Results Table (Key Outcomes)
Outcome | Darbepoetin Alfa | Placebo | Difference (95% CI) | P-value |
---|---|---|---|---|
Death or First HF Hospitalization (Primary) | 50.7% | 49.5% | HR 1.01 (0.90–1.13) | 0.87 |
All-cause Mortality | 41.7% | 40.1% | HR 1.04 (0.92–1.19) | 0.51 |
Thromboembolic Events | 13.5% | 10.0% | — | 0.01 |
Stroke | 3.7% | 2.7% | HR 1.33 (0.83–2.12) | 0.23 |
KCCQ Summary Score Change at 6 Months* | +6.68 | +4.48 | +2.20 (0.65–3.75) | 0.005 |
*KCCQ = Kansas City Cardiomyopathy Questionnaire. Change score indicates improvement from baseline; +5 points considered clinically meaningful but overall population effect was modest.
Authors' Conclusions
- Primary Conclusions: Correcting mild-to-moderate anemia in systolic HF up to a hemoglobin target of 13 g/dL with darbepoetin alfa failed to improve survival or reduce HF hospitalizations.
- Authors’ Interpretation of Results:
- Anemia appears to be predominantly a marker of poor prognosis rather than a therapeutic target in this population.
- Risk of thromboembolic events was higher with darbepoetin alfa, suggesting a net neutral or potentially harmful effect.
- Clinical Implications Stated by Authors:
- Routine use of darbepoetin alfa for mild-to-moderate anemia in systolic HF is not supported.
- Further research should focus on alternative methods of managing anemia (e.g., strategies addressing iron deficiency).
- Future Research Recommendations:
- Investigations into underlying mechanisms of anemia in HF (e.g., iron metabolism, inflammatory pathways).
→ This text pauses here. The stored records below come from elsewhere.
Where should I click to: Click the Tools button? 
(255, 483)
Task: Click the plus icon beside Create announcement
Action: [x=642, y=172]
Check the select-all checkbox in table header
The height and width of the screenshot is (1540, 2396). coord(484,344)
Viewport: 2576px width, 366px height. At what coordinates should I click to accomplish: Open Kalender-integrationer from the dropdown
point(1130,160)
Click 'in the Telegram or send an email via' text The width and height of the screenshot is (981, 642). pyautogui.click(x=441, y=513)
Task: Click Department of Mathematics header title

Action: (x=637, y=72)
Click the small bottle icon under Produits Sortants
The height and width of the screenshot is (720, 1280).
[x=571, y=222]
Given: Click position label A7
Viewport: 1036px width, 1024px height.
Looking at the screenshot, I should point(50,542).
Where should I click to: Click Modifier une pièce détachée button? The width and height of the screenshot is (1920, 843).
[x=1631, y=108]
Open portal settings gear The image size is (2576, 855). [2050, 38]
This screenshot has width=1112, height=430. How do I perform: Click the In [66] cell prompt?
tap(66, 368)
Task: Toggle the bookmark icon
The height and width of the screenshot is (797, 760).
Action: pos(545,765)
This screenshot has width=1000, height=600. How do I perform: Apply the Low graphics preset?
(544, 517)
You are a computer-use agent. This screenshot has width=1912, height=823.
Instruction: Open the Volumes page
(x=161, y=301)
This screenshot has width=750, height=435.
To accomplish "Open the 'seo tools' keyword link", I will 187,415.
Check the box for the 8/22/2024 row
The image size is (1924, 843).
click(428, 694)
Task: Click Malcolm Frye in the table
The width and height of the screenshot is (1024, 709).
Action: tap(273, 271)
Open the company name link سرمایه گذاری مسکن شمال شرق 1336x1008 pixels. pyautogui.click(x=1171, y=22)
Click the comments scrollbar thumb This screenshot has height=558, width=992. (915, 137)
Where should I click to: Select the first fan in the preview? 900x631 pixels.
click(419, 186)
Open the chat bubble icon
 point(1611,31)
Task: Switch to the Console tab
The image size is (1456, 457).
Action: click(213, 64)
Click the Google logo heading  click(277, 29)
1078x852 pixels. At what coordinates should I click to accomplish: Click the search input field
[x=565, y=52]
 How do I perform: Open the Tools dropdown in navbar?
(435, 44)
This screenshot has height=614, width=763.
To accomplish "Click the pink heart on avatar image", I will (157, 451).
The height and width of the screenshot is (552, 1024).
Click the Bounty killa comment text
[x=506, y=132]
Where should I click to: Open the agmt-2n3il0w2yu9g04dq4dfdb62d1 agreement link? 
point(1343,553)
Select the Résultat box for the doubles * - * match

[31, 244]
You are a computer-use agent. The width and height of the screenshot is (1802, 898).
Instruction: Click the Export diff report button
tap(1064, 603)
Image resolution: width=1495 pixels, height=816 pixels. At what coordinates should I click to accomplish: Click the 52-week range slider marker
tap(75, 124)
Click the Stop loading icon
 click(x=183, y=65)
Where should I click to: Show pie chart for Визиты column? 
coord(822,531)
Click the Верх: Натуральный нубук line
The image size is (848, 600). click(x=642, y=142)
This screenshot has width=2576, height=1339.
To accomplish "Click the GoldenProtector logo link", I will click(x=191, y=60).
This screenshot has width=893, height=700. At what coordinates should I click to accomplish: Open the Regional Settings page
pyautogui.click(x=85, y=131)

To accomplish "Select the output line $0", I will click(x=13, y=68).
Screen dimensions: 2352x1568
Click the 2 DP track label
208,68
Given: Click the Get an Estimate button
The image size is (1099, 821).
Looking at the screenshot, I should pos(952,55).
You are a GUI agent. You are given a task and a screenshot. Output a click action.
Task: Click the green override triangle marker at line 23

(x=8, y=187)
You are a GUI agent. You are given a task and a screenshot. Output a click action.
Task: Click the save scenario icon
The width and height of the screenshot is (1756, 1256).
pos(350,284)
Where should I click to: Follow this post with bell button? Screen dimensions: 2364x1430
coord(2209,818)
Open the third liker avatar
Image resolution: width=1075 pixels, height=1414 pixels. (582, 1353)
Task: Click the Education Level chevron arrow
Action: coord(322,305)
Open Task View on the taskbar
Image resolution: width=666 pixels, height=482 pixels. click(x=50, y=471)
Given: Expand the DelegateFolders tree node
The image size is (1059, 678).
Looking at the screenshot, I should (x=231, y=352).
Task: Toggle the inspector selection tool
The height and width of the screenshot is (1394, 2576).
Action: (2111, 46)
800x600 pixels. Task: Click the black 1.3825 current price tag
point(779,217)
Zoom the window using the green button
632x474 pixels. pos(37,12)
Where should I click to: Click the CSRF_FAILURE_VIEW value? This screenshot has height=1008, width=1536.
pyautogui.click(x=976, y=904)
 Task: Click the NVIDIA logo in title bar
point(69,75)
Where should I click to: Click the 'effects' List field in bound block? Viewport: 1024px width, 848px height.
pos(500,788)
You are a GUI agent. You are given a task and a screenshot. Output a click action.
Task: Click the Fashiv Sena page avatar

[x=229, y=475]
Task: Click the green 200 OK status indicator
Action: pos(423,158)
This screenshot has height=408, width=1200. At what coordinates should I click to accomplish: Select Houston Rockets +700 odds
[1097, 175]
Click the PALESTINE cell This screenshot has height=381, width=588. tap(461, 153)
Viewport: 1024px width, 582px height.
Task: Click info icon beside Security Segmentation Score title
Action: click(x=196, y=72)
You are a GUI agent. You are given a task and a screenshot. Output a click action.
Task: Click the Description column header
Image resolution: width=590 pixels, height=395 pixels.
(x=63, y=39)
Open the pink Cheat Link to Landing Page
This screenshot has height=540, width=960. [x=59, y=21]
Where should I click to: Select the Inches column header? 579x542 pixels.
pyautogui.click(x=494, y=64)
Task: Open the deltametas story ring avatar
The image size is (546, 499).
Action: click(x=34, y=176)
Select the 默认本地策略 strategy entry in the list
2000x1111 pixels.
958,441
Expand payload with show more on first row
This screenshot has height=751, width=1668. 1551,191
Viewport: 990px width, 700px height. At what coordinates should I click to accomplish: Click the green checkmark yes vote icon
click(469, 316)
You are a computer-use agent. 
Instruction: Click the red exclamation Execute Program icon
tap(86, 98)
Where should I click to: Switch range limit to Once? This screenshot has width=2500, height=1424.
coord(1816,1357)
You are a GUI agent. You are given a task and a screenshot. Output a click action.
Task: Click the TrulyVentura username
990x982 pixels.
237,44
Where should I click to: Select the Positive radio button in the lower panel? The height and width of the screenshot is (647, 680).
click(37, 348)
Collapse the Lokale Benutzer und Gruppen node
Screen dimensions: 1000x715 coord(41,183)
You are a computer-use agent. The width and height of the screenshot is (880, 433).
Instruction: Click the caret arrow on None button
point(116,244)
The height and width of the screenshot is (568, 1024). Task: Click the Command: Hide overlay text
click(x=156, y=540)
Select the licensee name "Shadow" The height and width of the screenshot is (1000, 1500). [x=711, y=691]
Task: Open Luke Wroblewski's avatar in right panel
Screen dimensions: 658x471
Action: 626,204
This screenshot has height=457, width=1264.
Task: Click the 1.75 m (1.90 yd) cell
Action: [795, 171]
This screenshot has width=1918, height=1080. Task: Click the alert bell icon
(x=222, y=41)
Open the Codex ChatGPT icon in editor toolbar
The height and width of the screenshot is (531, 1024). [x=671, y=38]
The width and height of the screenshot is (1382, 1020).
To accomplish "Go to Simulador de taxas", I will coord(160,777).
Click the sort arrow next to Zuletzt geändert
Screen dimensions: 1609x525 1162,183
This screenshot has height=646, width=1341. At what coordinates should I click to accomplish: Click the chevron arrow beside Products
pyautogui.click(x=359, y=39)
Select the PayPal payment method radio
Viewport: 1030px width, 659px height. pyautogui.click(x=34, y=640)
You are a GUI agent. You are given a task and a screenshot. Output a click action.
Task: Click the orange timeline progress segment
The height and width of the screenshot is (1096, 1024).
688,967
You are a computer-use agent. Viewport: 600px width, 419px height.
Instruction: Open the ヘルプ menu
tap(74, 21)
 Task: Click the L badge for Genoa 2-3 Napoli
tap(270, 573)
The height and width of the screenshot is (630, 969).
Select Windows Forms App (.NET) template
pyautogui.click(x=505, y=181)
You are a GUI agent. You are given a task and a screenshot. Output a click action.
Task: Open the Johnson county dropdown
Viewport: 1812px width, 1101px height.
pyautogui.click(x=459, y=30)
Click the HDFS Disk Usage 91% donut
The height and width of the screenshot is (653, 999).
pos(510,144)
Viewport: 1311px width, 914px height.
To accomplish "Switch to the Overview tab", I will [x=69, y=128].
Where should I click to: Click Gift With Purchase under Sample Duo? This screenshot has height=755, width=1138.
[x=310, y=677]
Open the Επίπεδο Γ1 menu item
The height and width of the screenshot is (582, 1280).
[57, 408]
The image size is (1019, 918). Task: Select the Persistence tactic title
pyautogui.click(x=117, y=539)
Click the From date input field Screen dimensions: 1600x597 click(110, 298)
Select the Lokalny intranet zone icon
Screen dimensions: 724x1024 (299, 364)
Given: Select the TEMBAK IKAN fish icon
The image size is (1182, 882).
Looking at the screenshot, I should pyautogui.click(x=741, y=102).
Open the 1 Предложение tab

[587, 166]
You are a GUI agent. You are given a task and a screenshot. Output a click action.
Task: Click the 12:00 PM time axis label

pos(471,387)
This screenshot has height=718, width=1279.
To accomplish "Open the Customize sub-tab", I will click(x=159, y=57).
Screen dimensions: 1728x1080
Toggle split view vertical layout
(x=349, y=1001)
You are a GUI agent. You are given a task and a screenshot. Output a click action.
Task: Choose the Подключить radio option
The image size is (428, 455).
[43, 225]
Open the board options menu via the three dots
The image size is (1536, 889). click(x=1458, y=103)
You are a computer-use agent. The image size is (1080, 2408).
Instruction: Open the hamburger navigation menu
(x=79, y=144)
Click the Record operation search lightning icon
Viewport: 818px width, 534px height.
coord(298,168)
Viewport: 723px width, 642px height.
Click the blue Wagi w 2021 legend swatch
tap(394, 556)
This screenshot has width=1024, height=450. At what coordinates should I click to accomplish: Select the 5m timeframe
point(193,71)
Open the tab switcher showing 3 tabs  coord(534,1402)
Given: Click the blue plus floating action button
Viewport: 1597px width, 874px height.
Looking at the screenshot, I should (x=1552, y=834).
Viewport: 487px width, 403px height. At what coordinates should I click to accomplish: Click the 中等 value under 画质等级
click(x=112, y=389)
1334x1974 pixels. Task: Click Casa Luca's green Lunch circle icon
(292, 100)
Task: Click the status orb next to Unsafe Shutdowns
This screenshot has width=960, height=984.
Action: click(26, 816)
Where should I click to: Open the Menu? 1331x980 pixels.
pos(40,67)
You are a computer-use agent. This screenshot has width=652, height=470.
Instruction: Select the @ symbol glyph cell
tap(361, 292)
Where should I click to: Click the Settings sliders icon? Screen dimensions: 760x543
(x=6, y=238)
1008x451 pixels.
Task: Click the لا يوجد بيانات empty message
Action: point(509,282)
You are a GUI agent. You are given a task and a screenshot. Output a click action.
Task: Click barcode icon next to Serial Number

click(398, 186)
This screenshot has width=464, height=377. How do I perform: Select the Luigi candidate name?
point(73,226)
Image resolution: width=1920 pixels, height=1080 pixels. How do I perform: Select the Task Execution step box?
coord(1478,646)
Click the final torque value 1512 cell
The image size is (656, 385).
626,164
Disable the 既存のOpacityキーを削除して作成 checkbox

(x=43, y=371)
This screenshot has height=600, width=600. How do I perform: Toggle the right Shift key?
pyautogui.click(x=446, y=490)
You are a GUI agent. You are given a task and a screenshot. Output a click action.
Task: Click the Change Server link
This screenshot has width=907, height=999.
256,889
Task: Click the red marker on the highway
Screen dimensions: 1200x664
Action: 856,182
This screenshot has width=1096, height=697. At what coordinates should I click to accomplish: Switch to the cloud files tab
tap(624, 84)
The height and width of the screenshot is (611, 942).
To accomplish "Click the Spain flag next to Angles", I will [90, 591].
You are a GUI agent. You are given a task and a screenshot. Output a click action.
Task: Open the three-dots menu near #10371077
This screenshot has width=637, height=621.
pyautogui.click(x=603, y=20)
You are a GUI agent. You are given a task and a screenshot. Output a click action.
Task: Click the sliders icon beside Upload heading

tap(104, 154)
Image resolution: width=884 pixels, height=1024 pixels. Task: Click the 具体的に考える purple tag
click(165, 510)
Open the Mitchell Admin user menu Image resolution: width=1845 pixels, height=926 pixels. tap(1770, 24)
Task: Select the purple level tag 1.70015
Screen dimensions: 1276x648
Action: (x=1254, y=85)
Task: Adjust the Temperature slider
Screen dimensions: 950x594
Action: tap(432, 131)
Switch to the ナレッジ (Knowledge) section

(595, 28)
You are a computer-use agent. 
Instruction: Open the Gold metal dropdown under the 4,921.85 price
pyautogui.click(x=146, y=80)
- Evaluation of targeted subpopulations where ESA therapy might be beneficial (e.g., severe anemia, specific phenotypes).
Literature Context
- A. Previous Studies and Meta-Analyses:
- TREAT: In diabetic chronic kidney disease, darbepoetin alfa was associated with increased stroke risk and no cardiovascular benefit, mirroring RED-HF’s finding of neutral outcomes and elevated thromboembolic risk.
- Other CKD Studies: Showed ESAs did not improve cardiovascular outcomes and could raise atherothrombotic event risk.
- B. Contrasting Methodological Quality:
- RED-HF vs. TREAT: Both were large, randomized, placebo-controlled trials. Both demonstrated neutral mortality benefit and increased thromboembolic complications with ESA use.
- C. Comparisons with Guidelines:
- Guidelines recommend against using ESAs solely to correct mild-to-moderate anemia in HF, referencing lack of mortality benefit and possible harm.
- D. This Trial’s Contribution:
- Confirms no benefit from targeting a hemoglobin level of 13 g/dL in systolic HF with mild-to-moderate anemia.
- Reinforces the need to explore alternative anemia treatments (e.g., intravenous iron for iron deficiency).
Critical Analysis
Strengths
- Large sample size (n=2278) with adequate power to detect clinically meaningful differences.
- Randomized, double-blind, placebo-controlled design to minimize selection, performance, and detection biases.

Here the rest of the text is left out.